Une boule se coince ma gorge et me donne mal au ventre. Noah s'installe à côté de moi et je sens ses yeux se poser sur moi mais je n'ai pas la force d'affronter son regard. Des souvenirs me remplissent l'esprit et me donnent les larmes aux yeux. J'ai besoin de me recueillir, juste un moment.

Mon père et moi étions très proches, avant. Et nous passions beaucoup de temps dans ce parc. Rien que tous les deux. Parfois, on passait la soirée ici, allongés dans l'herbe. Il me parlait de son enfance, de ses rêves, de ses espoirs. Je lui racontais tout ce que je voulais faire dans ma vie, quand je serais grande. Et il me disait que, si j'y croyais, j'étais capable de tout.

Il m'a appris à danser quand j'avais sept ans. Il me faisait monter sur ses pieds et me faisait valser à travers le salon, sous le regard amusé de mon frère alors que ma mère s'occupait de ma petite sœur.

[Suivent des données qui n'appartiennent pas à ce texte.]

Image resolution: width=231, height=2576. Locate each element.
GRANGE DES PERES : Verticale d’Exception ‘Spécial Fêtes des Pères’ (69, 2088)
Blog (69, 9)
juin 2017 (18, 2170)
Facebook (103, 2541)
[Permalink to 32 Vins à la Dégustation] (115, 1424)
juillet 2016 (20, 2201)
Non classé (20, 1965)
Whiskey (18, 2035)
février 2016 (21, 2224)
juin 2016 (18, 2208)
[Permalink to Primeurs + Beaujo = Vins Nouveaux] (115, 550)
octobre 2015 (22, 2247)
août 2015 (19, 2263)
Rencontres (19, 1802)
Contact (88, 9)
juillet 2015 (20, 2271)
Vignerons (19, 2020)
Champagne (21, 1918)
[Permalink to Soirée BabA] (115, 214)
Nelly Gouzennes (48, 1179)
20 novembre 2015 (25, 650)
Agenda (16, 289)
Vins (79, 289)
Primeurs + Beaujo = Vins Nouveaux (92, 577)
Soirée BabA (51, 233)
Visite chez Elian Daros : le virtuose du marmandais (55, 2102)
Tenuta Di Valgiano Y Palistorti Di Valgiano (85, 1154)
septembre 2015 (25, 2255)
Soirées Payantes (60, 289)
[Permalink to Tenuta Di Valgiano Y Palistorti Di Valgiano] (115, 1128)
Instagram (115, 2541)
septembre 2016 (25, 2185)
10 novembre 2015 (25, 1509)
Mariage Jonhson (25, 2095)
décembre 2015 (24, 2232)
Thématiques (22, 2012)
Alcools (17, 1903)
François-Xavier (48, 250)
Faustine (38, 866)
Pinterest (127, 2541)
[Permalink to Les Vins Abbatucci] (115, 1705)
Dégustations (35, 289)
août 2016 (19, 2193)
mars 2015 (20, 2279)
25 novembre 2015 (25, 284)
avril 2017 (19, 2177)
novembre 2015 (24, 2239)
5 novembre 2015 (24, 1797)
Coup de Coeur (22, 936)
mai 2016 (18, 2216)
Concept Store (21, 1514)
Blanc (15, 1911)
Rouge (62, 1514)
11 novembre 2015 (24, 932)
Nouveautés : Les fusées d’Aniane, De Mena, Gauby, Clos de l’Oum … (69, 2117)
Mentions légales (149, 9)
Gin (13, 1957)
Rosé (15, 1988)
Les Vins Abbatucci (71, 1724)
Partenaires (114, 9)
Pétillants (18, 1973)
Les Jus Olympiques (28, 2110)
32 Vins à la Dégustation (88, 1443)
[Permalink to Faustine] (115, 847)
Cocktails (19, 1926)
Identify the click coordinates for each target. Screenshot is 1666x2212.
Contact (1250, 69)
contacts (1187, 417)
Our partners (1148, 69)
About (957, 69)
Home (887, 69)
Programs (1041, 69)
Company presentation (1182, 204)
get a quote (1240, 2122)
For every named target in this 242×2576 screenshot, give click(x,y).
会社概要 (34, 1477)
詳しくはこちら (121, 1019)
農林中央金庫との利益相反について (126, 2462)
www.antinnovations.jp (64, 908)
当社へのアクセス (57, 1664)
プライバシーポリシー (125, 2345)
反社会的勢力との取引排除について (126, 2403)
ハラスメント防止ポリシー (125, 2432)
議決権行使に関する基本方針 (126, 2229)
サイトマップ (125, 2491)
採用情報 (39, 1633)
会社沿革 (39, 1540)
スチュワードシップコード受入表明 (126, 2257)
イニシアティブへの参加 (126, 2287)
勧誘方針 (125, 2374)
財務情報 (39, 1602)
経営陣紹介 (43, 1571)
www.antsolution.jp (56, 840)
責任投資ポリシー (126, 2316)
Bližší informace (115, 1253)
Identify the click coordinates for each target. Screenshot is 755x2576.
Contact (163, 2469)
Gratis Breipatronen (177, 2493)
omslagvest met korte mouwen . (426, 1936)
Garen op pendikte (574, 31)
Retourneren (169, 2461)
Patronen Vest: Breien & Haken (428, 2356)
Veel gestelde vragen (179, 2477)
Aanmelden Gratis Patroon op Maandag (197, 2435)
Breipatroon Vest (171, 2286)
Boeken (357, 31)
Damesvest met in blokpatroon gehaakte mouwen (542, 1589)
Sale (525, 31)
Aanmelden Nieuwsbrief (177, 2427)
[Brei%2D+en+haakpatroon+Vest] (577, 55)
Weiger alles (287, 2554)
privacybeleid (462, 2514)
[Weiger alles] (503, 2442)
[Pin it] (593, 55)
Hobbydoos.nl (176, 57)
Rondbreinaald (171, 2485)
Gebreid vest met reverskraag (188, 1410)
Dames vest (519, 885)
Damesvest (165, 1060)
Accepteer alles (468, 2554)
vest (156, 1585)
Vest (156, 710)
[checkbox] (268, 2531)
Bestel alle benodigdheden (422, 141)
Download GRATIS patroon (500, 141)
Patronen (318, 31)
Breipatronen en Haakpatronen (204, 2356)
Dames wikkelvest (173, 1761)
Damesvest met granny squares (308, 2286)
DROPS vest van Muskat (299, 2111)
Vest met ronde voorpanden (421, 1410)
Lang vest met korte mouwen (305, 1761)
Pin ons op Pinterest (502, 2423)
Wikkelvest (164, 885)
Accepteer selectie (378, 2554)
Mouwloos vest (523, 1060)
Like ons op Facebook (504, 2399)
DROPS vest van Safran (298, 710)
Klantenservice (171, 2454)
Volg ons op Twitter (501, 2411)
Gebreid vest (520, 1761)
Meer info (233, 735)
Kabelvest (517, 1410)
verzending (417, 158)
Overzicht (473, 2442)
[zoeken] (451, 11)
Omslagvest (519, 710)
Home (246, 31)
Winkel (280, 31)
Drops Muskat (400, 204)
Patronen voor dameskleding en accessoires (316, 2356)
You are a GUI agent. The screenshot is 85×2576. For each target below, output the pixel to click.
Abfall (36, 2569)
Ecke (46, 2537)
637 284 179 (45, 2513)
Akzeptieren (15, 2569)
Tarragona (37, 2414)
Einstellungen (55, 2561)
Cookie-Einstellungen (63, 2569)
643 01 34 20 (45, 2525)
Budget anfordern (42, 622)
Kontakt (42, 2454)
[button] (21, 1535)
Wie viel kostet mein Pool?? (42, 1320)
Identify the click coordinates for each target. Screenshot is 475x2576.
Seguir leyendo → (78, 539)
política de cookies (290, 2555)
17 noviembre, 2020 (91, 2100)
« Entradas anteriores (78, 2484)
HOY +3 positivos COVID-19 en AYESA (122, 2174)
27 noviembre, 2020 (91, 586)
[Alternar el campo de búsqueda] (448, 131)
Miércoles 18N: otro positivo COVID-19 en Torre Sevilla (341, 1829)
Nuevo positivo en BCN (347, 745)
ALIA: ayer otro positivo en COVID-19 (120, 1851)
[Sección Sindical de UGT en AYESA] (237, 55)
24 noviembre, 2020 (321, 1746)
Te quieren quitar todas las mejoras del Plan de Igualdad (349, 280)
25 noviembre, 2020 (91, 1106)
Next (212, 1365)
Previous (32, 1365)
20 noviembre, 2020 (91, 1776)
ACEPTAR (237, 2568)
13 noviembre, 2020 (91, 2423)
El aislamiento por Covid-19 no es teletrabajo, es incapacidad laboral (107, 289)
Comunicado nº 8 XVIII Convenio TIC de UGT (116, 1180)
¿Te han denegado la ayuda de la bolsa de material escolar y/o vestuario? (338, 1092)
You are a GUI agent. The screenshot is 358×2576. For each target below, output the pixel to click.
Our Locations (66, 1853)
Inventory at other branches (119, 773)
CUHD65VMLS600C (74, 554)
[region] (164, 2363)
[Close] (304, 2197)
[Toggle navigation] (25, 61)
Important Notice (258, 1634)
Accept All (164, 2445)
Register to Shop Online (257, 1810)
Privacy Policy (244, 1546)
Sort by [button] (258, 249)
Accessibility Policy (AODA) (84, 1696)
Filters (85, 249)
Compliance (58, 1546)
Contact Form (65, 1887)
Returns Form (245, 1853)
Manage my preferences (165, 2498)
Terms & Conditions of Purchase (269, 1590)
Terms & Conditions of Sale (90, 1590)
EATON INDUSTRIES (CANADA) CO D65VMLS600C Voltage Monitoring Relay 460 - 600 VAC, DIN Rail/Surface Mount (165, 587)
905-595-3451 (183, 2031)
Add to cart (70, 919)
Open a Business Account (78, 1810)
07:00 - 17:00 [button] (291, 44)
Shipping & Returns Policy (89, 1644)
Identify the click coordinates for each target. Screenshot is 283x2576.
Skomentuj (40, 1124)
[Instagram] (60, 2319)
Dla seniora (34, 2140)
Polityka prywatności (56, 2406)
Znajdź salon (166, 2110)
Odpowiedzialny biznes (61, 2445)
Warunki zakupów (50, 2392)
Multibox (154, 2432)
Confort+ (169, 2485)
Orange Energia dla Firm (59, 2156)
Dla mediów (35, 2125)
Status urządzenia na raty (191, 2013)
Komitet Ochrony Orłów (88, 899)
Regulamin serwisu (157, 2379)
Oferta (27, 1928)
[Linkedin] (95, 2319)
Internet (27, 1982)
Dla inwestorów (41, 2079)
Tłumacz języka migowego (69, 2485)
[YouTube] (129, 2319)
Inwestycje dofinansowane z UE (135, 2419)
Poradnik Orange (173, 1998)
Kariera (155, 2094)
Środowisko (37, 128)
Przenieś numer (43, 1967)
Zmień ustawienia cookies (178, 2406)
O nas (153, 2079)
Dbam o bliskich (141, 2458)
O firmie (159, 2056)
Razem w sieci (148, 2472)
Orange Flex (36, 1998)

Il jouait avec moi dès que Yassine ou Olivia n'étaient pas disponibles. On passait des après-midis entières à jouer au ballon dans le jardin. Ou dans ce parc. Il y avait un petit lac avec quelques canards et, de temps en temps, on allait les nourrir. D'ailleurs, c'est à côté de ce même lac qu'on avait pique-niqué pour fêter mes six ans.

Je lui faisais tellement confiance. C'était mon meilleur ami, mon confident, le seul qui me comprenais réellement. Il prenait toujours ma défense face à ma mère ou mon frère. Il était toujours là pour moi.

— Ça va ? me demande Noah.

Je hausse les épaules, en fixant ce parc dans lequel je verrais presque s'animer le souvenir de mon père.

— Je sais pas, chuchoté-je, à bout de voix.

Il relève la tête et approche sa main de la mienne, son doigt frôlant le mien.

— Tu devrais regarder les étoiles, ça fait du bien des fois, murmure-t-il doucement, pour ne pas me brusquer.

Je tourne la tête vers lui alors que ses yeux se concentrent sur le ciel parsemé d'étoiles brillantes de qui la lune semble être la reine.

J'ai alors le temps de l'observer, quelques secondes. Le clair de lune se reflète dans ses cheveux bruns en bataille, sa mâchoire habituellement serrée est détendue et, de profil, je peux admirer la longueur de ses cils. Pour la première fois, je remarque à quel point il est beau. Pas étonnant que toutes les clientes et certains clients du café passent leur temps à le regarder et à le draguer.

Avant qu'il ne me surprenne, je lève la tête vers le ciel, moi aussi, et admire ce spectacle qui s'offre à nous.

Nous passons quelques secondes dans le silence complet. Je m'apaise petit à petit, les larmes arrêtent de couler et la boule dans ma gorge se dissipe doucement.

— Mon père est mort, dis-je d'un coup, sans réfléchir.

Mais ça fait du bien de le sortir. Un poids se retire de ma poitrine mais deux autres le remplacent.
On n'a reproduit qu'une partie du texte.